Climate — A New Story
Chapters
Chapter 7: The Revolution is Love
The Concrete World
We can be peaceful in our fervor and patient in our urgency. We let in the grief, and compassion and clarity follow it in. We stand in awe of the intelligence that weaves it all together and orchestrates the mysterious causal pathways that link the rhinos to the prisons to the corals to the cancer wards. But that does not answer my friend’s trembling worry: What if he is right? What if the future just contains concrete with cows, pigs, chickens, and their shit?
In this book I have referenced the idea that human well-being and planetary health are inextricably connected, and that no such future is possible. I will now explore the opposite idea: that human ingenuity is unlimited, as is our capacity to replace ecosystem services with technological substitutes.
In other words, what if the version of the Story of Interbeing I’ve given you is wrong? What if we can, in fact, forever insulate ourselves from the effects of our actions? What if the techno-optimist position on the spectrum of climate change opinion is right—that climate change is just a technical hurdle in humanity’s race to its glorious destiny?
While it is fashionable to attribute the collapse of past civilizations to ecological degradation, these narratives are subject to critique. Consider for example the famous case of Easter Island, whose transition from a wildlife-rich, forested paradise to a treeless desert island devoid of any large fauna is used as a cautionary object-lesson in population overshoot and ecological destruction. Jared Diamond, who popularized this narrative in his book Collapse, chronicled the descent of a highly developed civilization of more than fifteen thousand people into poverty and cannibalism, following their hunting to extinction the island’s land and sea birds and cutting down the trees to fuel their obsession with building their famous stone monoliths.[1] The parallels to our own civilization are obvious.

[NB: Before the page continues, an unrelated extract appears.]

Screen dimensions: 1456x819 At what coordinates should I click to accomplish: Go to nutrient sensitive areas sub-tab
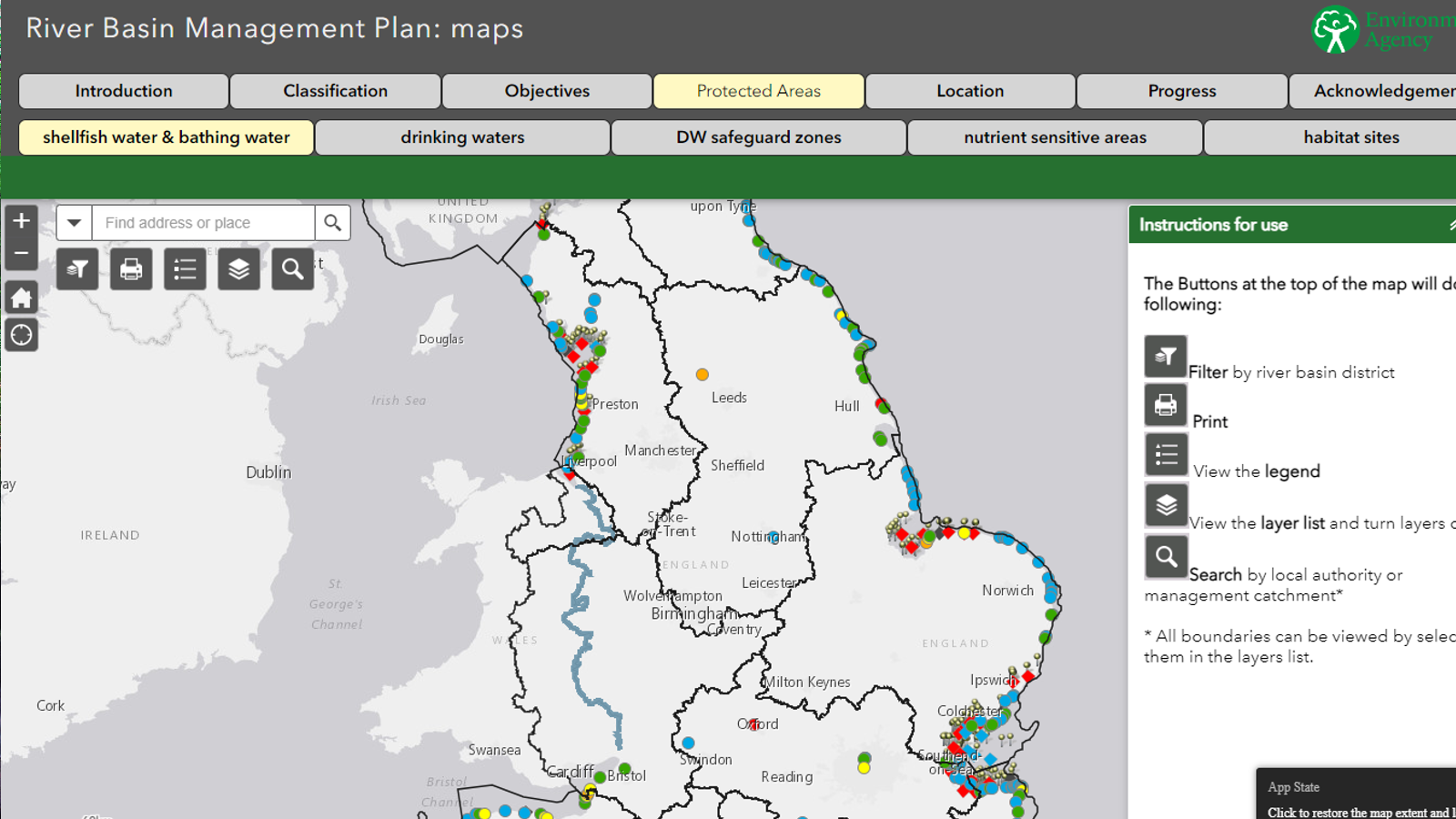click(1055, 137)
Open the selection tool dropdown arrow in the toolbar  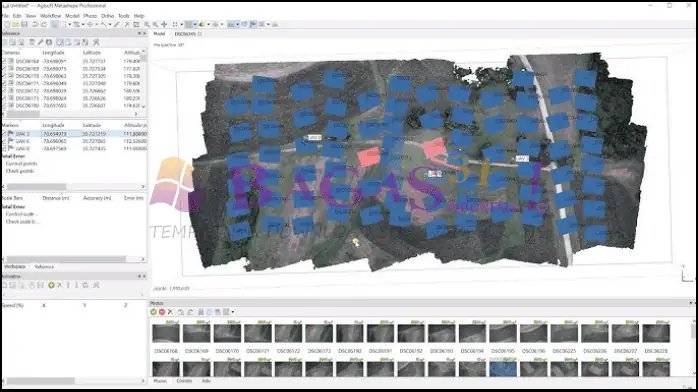(x=69, y=24)
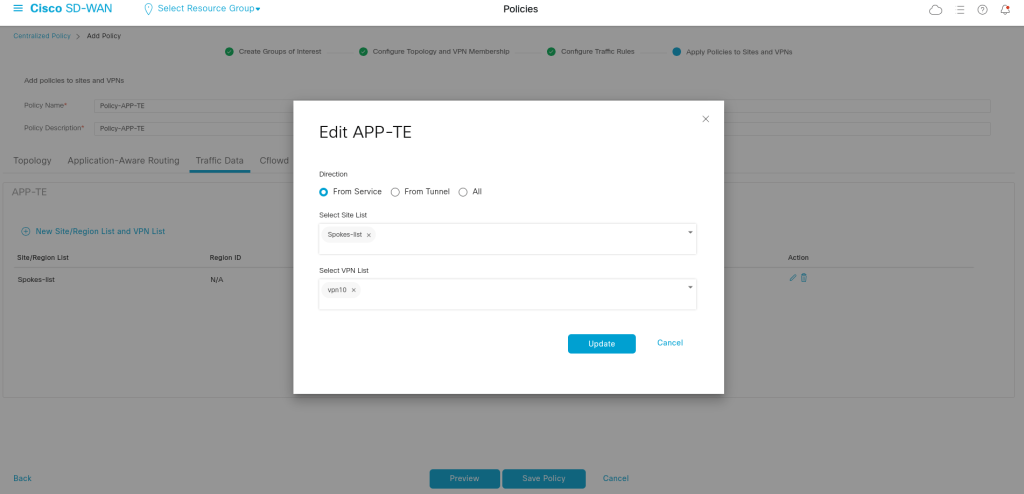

This narrative has come into question recently by Terry Hunt and others, who argue that it was rats (which traveled to the island with the Polynesian colonizers) that were largely responsible for the deforestation, and that the human population never reached fifteen thousand but remained fairly constant until the arrival of Europeans.[2] In other words, ecological collapse was not followed by social collapse. To the contrary: despite ecological collapse, the society maintained its numbers and social cohesion on its desolated landscape. They spread broken volcanic rocks whose gradual breakdown fertilized vegetable gardens, they ate rats for protein, and they enjoyed enough abundance to continue building stone monoliths. Naturalist J. B. MacKinnon notes that population dropped and the culture unraveled only after first European contact brought lethal new diseases to the island.[3] At first contact, the locals were more interested in trading for hats than for food or other “necessities.”[4] This was not a desperate society.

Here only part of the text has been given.